### Your task
From the records that follow, give the number of lines that include the word "Given", with no further words.

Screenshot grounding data

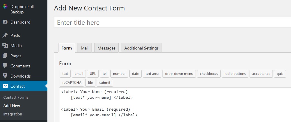
Task: Click the Posts pushpin icon
Action: coord(5,35)
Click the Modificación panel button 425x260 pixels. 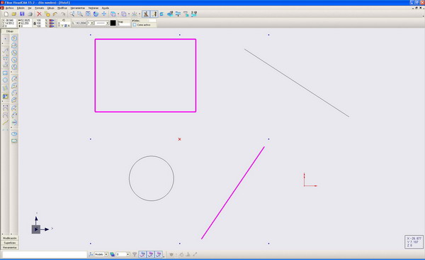coord(10,238)
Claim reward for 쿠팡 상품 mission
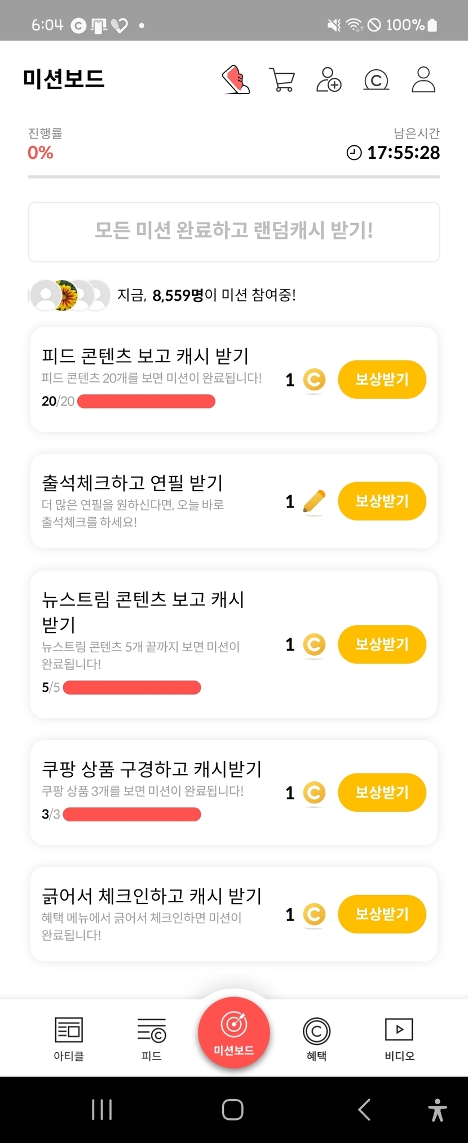Viewport: 468px width, 1143px height. (x=382, y=793)
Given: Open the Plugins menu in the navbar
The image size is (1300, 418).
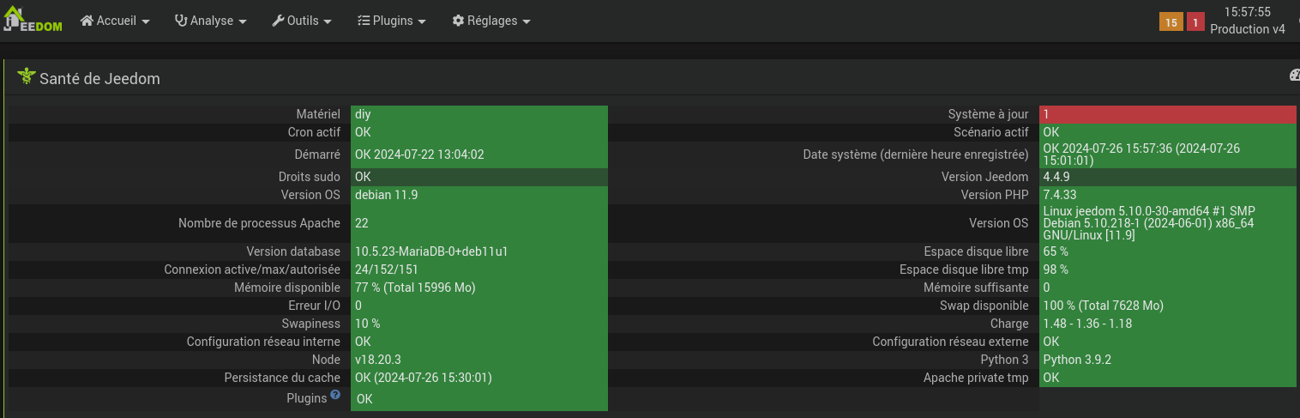Looking at the screenshot, I should (x=394, y=21).
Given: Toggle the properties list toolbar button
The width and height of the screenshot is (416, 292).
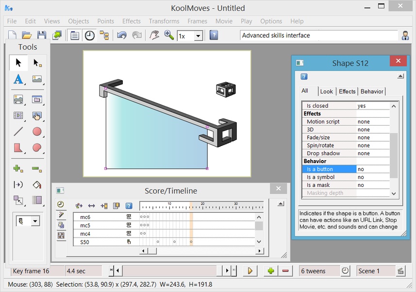Looking at the screenshot, I should [75, 36].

### Written solution
2